AFSCME Local 88 members rallied outside Central City Concern locations in Northwest Portland June 30. Joined by Scabby the Rat and fat cat inflatables, workers demanded raises in line with recent cost of living increases. Further bargaining sessions are scheduled for July. | PHOTO BY COLIN STAUB

By COLIN STAUB

When Portland nonprofit Central City Concern proposed to increase wages by less than half the current rate of inflation, its AFSCME-represented workers bristled.

AFSCME Local 88’s previous three-year contract with the homeless services organization expired June 30. In negotiations for a new contract, the two sides have reached tentative agreement on many items, including a freeze in the employee share of health care costs, a new paid holiday (Indigenous Peoples Day), and more employer funding to help clinical staff get licensure and continuing education. But pay is a sticking point.

Central City Concern recently doubled its wage offer from 3% to 6% for the first year of the new contract, but that’s still significantly below the 8.6% inflation rate reported by the federal government. AFSCME is pushing for a 9% raise in year one, and 4% and 3% in the second and third years.

The low raise offer struck a bad tone, workers say, because Central City Concern was recently approved to receive $3.8 million in “workforce stability” funding from the Oregon Health Authority (OHA), 75% of which must go toward wages, benefits or bonuses. In late May OHA started distributing the funds, which were allocated by legislation that was approved during this year’s short session.

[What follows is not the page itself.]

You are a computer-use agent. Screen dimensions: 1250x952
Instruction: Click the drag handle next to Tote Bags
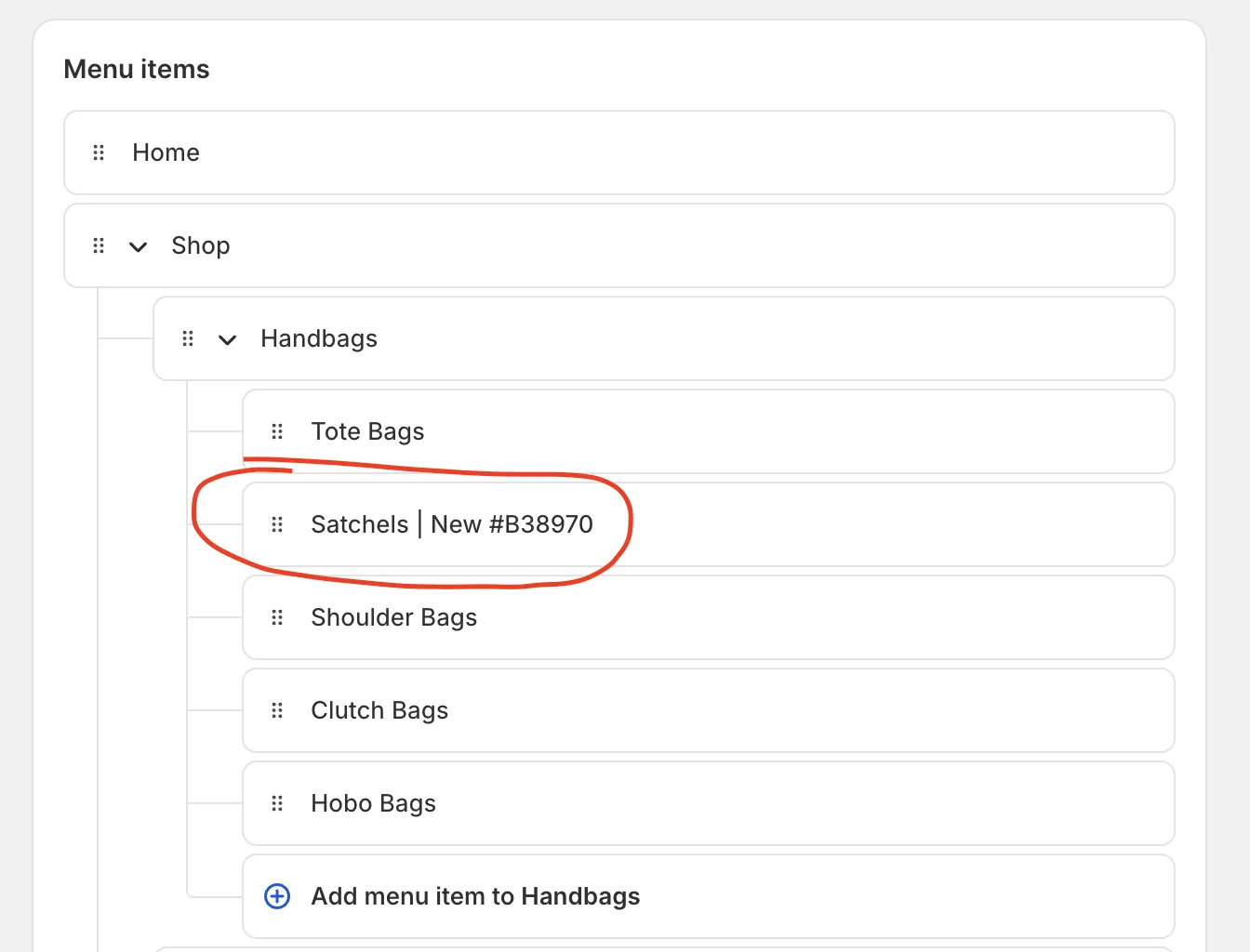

“When you see an employer get an award like $3.8 million and then they come back to you with a wage increase that doesn’t even meet inflation, it’s defeating,” said Charlotte Garner, a substance use disorder case manager who’s worked for Central City Concern for about four years. Garner is a member of AFSCME Local 88’s bargaining team. She says Central City Concern was well known for paying higher-than-standard wages for counselors about 10 years ago. But small raises since then haven’t kept pay competitive, even as the job has gotten tougher for workers.

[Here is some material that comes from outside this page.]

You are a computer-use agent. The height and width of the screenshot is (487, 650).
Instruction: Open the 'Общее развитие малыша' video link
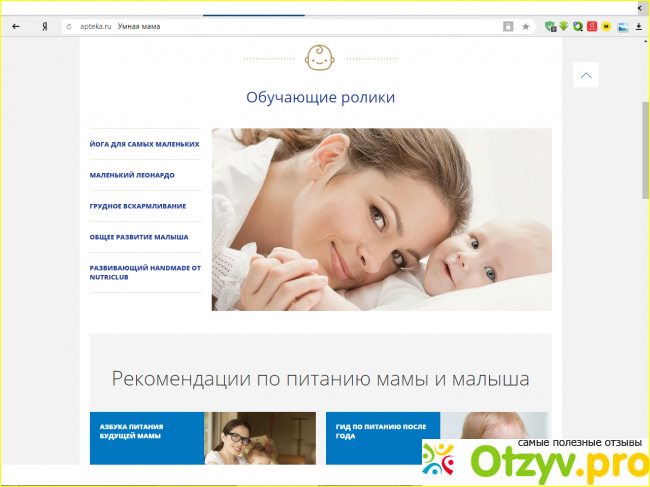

“Everyone is feeling the effects of the pandemic,” Garner said. “We’re burnt out, we’re tired, and we’re barely scraping by with our wages the way inflation has been.”

AFSCME represents about 300 of 1,000 total Central City Concern workers. Currently the minimum wage for union workers is $16.50 while the minimum nonunion wage is $15.

In a statement emailed to the Labor Press, a spokesperson for Central City Concern said management intends to work collaboratively with AFSCME to make Central City Concern one of the best places to work in Oregon, and that the nonprofit is committed to fair treatment of employees and to providing them “a sense of belonging and inclusion.”

It’s clear workers feel an affinity for the organization. During a June 30 rally outside the nonprofit’s locations in Northwest Portland, speakers said that’s why people stick around despite the wage stagnation. But the economic realities are making that a difficult trade-off for workers like Garner.

“As a single parent, I’m the only income in the house, and the reality is I’m just a step away from most of the people that I serve,” she said.

Another bargaining session was set for July 13, after this issue went to print.